If we're using an optimized library (NetworkX is pretty good, but that's Python…), with all that power iteration eigenvector calculation magic, we can probably go pretty large with the focused subgraph, maybe even just use all relevant sources. But hard to tell without any measurements
@sacdallago maybe you know a Javascript library similar to NetworkX?
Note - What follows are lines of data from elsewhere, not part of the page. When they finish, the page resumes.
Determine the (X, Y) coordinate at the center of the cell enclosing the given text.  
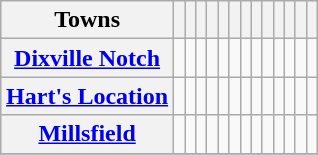
Hart's Location (88, 96)
Towns (88, 20)
Dixville Notch (88, 58)
Millsfield (88, 134)
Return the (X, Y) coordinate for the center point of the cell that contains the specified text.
@pfent I unfortunately don't :( But some NPM digging might make pretty things surface. One week ago I found two groups attempting to write CNNs in JS, so I'm fairly sure there's a package for everything :D :D
Our current idea:
Regarding the ranking see also my comment at https://github.com/MusicConnectionMachine/RelationshipsG3/issues/5#issuecomment-284272220 This would be a cool thing to try out, but it seems to me that ideally the time to approach this would be when we see that we really need this refinement and we need to get to this place first.
@simonzachau Spawning child processes and assign them jobs with other languages is always a bit of an overkill! Avoid that as much as possible, and really just do that if there is no other way.
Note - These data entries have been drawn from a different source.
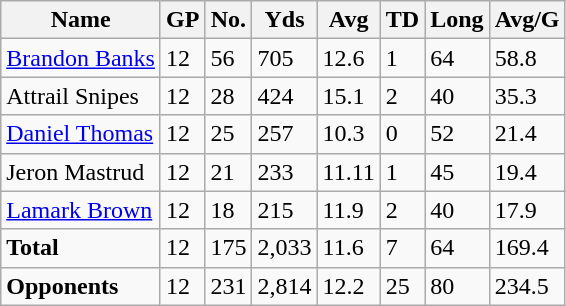
52 (457, 134)
15.1 (348, 96)
80 (457, 286)
11.9 (348, 210)
Avg (348, 20)
21 (228, 172)
Brandon Banks (81, 58)
169.4 (527, 248)
21.4 (527, 134)
Jeron Mastrud (81, 172)
257 (284, 134)
58.8 (527, 58)
45 (457, 172)
19.4 (527, 172)
11.11 (348, 172)
28 (228, 96)
Yds (284, 20)
0 (402, 134)
No. (228, 20)
35.3 (527, 96)
Long (457, 20)
17.9 (527, 210)
215 (284, 210)
TD (402, 20)
7 (402, 248)
Attrail Snipes (81, 96)
233 (284, 172)
11.6 (348, 248)
424 (284, 96)
GP (182, 20)
Avg/G (527, 20)
Lamark Brown (81, 210)
Opponents (81, 286)
Daniel Thomas (81, 134)
231 (228, 286)
Name (81, 20)
175 (228, 248)
18 (228, 210)
2,033 (284, 248)
234.5 (527, 286)
10.3 (348, 134)
12.2 (348, 286)
12.6 (348, 58)
2,814 (284, 286)
705 (284, 58)
56 (228, 58)
Total (81, 248)
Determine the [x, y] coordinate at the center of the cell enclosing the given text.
Maybe we can use one of these: https://github.com/graphology/graphology-hits, https://www.npmjs.com/package/ngraph.hits
https://www.npmjs.com/package/graphology-hits was last published 2 weeks ago. What that tells me is that there is someone trying to do something similar and hasn't found a solution either, and that the package is being maintained (as opposed to the year old one).
@sacdallago thank you for reviewing our findings! That's why we also opted to try graphology-hits rather than the unmaintained ngraph.hits.
What are trustworthy links? Why do we trust some links more than other ones? Who says that musicbrainz.org is more trusted than mymusicblog.wordpress.com? Do we say that? (For thousands of links?)